Stored data section start

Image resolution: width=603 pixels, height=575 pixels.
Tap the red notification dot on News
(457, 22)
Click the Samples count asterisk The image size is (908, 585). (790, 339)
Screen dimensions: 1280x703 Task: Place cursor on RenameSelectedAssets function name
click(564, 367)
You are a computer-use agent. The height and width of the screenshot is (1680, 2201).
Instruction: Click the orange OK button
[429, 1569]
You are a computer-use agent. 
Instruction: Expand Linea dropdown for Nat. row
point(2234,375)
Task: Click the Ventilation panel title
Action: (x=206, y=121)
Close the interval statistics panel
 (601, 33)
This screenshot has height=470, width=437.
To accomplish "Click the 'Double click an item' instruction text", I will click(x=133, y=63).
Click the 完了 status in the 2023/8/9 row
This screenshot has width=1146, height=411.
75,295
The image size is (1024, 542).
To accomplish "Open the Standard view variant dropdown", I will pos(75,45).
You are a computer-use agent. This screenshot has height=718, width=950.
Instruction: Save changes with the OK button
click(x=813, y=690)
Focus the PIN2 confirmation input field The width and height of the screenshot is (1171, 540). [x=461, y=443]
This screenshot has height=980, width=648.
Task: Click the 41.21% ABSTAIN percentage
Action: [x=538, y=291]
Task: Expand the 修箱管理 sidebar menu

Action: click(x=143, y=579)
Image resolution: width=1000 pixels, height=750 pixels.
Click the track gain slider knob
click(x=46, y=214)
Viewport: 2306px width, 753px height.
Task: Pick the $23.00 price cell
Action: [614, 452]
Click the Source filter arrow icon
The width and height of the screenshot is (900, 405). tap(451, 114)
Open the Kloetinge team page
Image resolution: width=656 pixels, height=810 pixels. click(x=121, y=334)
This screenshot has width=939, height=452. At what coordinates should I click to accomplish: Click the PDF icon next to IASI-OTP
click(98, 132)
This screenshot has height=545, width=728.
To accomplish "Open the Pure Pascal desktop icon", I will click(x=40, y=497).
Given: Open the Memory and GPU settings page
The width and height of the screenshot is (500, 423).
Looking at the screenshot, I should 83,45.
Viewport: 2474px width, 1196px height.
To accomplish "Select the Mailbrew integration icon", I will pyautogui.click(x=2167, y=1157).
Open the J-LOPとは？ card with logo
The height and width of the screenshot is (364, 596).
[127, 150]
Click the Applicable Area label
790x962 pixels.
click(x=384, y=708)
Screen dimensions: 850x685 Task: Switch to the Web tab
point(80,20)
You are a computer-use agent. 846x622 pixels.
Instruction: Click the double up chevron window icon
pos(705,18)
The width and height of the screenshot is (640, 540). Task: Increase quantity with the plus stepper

Stored data section end

Activity: Your task is to list each line of the records with the word "agent".

Your response:
You are a computer-use agent. The height and width of the screenshot is (1680, 2201).
You are a computer-use agent. 
You are a computer-use agent. This screenshot has height=718, width=950.
You are a computer-use agent. 846x622 pixels.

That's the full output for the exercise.